(Stored records)
>>
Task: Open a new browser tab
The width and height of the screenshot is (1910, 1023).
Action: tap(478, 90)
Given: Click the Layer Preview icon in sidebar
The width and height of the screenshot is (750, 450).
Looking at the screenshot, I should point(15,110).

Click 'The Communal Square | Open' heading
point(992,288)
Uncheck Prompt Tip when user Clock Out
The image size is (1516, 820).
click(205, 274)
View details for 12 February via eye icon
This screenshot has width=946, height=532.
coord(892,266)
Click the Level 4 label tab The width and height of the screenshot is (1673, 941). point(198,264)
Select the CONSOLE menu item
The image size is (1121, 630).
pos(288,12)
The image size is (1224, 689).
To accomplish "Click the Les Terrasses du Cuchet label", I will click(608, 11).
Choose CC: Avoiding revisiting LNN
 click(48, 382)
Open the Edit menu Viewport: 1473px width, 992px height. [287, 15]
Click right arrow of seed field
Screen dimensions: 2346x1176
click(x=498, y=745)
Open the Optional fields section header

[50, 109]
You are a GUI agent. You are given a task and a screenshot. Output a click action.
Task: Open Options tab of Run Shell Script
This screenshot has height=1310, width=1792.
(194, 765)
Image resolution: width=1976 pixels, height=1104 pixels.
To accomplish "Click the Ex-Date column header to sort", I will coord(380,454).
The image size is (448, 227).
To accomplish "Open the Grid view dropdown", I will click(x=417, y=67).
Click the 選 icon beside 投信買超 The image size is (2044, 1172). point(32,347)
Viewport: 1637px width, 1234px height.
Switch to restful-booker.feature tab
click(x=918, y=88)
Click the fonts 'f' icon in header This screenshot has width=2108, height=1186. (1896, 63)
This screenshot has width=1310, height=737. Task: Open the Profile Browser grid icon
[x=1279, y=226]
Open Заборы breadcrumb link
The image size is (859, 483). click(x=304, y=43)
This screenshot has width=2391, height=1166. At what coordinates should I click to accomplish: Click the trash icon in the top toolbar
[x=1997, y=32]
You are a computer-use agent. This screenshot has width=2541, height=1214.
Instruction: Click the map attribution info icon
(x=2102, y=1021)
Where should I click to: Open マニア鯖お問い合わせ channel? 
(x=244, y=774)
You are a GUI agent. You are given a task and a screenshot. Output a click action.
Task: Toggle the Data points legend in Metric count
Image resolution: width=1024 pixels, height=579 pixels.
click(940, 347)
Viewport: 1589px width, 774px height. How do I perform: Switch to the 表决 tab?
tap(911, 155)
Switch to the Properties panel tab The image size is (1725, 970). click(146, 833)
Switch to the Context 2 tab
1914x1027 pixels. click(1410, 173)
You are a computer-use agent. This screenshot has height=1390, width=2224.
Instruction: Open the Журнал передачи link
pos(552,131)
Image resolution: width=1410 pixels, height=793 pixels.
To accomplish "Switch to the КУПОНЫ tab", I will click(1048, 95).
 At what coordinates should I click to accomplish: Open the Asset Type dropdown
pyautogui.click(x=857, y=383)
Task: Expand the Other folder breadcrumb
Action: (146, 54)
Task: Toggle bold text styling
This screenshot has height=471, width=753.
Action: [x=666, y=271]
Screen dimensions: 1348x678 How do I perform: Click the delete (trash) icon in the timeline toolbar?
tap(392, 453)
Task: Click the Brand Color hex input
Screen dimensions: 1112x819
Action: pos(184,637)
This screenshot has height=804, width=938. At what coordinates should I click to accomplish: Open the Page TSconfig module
<<
→ **YOUR INSTRUCTIONS**
Report all lines of the data that include the word "computer".

→ **RESPONSE**
You are a computer-use agent. This screenshot has width=2541, height=1214.
You are a computer-use agent. This screenshot has height=1390, width=2224.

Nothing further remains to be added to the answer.